* **Problem to solve**: The expected output is a copy of every line in the records with the string "computer".

------------

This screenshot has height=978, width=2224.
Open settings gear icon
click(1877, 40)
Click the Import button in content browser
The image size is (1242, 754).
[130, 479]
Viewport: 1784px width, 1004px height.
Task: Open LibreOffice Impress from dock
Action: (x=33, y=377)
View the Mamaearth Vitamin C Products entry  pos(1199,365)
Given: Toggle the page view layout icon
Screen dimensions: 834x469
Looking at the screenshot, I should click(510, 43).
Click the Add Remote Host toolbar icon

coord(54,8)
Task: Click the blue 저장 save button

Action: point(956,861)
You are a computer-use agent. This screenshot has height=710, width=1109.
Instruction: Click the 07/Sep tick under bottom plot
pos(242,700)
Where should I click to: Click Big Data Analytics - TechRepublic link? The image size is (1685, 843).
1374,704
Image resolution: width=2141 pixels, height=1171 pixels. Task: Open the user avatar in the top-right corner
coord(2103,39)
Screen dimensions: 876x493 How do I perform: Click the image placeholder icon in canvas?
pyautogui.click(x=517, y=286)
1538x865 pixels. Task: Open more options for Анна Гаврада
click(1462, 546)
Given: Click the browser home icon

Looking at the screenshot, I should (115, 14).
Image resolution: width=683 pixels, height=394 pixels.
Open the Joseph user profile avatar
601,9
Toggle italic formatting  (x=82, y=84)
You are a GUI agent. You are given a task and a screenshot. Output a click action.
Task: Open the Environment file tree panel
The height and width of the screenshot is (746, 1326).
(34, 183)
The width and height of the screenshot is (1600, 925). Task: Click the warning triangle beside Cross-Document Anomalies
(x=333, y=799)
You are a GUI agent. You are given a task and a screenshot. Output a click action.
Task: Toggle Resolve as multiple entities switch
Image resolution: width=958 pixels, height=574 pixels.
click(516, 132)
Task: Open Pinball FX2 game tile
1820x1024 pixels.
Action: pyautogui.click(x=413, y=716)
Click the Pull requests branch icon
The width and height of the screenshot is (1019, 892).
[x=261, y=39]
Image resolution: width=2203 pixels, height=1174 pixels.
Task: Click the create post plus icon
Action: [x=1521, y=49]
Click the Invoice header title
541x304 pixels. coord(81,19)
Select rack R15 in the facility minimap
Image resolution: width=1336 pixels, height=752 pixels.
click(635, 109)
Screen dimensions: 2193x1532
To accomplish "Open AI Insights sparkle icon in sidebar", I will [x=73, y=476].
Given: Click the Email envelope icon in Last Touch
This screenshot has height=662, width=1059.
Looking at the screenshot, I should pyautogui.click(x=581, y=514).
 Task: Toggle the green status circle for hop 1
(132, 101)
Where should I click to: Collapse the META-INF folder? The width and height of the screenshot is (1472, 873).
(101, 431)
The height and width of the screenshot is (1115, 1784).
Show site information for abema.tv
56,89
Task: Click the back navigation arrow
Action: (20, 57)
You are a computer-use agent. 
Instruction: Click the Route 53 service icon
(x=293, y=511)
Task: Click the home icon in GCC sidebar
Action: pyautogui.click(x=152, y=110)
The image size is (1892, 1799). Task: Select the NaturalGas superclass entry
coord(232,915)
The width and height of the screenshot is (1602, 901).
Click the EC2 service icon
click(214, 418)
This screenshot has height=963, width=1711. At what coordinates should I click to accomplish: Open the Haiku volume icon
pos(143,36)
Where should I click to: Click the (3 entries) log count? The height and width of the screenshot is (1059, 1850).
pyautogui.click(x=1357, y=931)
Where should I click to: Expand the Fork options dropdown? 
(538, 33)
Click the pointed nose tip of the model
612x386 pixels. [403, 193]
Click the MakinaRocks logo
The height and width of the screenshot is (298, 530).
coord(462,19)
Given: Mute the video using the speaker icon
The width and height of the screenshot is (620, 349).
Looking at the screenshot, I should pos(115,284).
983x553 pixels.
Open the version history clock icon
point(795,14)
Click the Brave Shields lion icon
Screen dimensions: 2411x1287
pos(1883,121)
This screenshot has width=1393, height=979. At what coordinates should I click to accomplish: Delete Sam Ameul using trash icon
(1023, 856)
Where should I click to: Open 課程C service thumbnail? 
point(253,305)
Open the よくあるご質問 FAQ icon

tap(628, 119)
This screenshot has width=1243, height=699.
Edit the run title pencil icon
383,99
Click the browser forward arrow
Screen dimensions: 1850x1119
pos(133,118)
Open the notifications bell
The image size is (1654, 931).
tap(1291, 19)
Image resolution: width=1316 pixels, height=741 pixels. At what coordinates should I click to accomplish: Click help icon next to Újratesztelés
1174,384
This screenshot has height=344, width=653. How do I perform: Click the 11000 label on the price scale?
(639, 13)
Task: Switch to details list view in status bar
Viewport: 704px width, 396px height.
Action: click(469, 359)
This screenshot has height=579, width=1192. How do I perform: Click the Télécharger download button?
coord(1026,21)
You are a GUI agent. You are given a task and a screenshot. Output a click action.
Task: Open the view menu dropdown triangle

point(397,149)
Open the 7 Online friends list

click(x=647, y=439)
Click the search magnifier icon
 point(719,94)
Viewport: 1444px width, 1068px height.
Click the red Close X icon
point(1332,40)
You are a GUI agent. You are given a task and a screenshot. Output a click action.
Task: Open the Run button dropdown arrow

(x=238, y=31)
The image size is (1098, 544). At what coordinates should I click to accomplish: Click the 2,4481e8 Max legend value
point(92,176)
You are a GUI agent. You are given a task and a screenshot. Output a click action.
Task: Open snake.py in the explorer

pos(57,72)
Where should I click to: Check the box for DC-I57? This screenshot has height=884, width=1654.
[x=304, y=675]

------------

* **Task output**:
You are a computer-use agent. This screenshot has height=710, width=1109.
You are a computer-use agent. 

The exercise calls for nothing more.